Archives for posts with tag: Cilantro

When in doubt I turn ingredients into a dip.  I don’t know where I got this habit from, but somehow I developed it.  I think it partially might have stemmed from my childhood love for artichoke dip.  But who knows, whatever the reason is, I am now somewhat notorious for my dips.  When I visit my parents and they have people over I make a dip platter, along with a cheese platter, of course.  When I invite people over I do the same.  You can’t even imagine the attachment I have with my Cuisinart food processor and my mini food processor, which I fondly refer to as C. Junior.  These two gadgets make everything so simple, so effortless.
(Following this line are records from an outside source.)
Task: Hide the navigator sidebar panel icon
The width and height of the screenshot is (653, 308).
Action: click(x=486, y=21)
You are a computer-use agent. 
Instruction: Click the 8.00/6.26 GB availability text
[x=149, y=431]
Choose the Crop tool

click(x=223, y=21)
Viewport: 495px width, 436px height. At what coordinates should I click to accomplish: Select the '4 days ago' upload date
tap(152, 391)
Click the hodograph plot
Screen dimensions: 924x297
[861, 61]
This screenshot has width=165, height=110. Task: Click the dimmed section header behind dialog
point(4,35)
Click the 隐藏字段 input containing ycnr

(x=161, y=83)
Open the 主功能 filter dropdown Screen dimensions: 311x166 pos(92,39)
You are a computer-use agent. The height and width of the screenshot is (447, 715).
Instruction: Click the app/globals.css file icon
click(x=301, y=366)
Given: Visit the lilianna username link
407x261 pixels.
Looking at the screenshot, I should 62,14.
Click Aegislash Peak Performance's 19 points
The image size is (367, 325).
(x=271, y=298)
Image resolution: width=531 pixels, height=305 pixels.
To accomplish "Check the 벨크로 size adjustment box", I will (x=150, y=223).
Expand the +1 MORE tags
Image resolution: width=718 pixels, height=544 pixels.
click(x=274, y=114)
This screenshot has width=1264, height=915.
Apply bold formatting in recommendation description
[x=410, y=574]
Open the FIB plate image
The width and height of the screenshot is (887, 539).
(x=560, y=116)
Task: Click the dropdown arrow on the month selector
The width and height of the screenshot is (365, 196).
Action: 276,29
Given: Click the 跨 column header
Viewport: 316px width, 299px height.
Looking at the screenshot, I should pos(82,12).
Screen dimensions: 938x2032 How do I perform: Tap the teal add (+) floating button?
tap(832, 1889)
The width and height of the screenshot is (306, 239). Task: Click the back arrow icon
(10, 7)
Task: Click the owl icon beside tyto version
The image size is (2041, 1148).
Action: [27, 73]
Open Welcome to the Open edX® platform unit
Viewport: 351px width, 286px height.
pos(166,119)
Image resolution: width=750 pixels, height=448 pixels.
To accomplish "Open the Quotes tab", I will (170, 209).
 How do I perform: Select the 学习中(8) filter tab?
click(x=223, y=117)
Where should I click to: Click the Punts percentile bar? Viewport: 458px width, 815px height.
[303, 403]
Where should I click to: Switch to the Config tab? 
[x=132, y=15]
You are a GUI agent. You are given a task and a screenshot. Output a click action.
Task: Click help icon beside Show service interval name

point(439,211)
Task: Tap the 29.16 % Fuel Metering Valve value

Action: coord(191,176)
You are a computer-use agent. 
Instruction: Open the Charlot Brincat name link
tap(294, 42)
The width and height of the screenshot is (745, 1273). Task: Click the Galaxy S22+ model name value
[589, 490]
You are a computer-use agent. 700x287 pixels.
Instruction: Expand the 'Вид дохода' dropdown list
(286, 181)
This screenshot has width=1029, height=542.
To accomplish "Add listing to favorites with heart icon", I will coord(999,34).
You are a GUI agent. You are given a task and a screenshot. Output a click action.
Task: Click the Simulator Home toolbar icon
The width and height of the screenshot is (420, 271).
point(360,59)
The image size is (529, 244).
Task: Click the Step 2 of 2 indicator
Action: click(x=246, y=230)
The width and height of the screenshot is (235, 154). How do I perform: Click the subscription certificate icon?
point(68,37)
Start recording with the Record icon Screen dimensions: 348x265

When I tell you I am attached, I really mean it.  Practically, every time I cook, I use either the “Senior” or “Junior” version of my food processor.  If I want to make a Pakistani dish quickly, then I throw in the garlic and ginger whiz it up and then throw in some tomatoes and within no time without all the chopping and slaving over the cutting board I have a delicious dish.

Believe me, I could go on and on about my food processors, but for the sake of the readers who might abandon me and deem me as off the wall, I will stop now.  The reason I mention the food processor was this eggplant dip I made.  You see, I had a vague idea in my mind as to what I wanted to make: eggplant with pomegranate molasses, and feta.  But, in the initial stages I was not visualizing a dip.  As I went along preparing the eggplant, the idea of a dip struck me.  Call it predictable or whatever you want, but the truth is, it worked and worked quite well I might add.  The smokiness of the spices, the creaminess of the feta, and the freshness of the herbs melded together to form one harmonious dip that was gobbled up by my husband and I in no time.


Eggplant Dip with Pomegranate Molasses and Feta

*I was inspired by this recipe, but I did not stay true to the recipe, I just used it as a jumping off point.

Serves 4-6, as an appetizer

Ingredients

Olive Oil

2 medium-sized Sicilian eggplants, peeled and cut into a small dice (or any variety you prefer), about 3 cups diced

3 shallots. chopped

4 cloves of garlic, minced

1/4 cup pomegranate molasses

1 cup crumbled Middle Eastern Feta

1 teaspoon fresh lemon juice

1/2 cup chopped parsley

5-7 mint leaves chopped

1/4 cup pomegranate seeds

2 tablespoons toasted pine nuts

salt and black pepper, to taste

for the spices:

1/2 teaspoon cumin seeds

1/2 teaspoon coriander seeds

1/2 teaspoon smoked paprika

1 teaspoon dried pomegranate seeds, found in most Pakistani/Indian grocery stores

Method

First, dry roast the spices in a dry pan on medium heat until you start to smell their aromas, 5-7 minutes.  Cool them for a minute and then transfer to a spice mill or coffee grinder and pulse until they all combine into a uniform mixture.  Set aside.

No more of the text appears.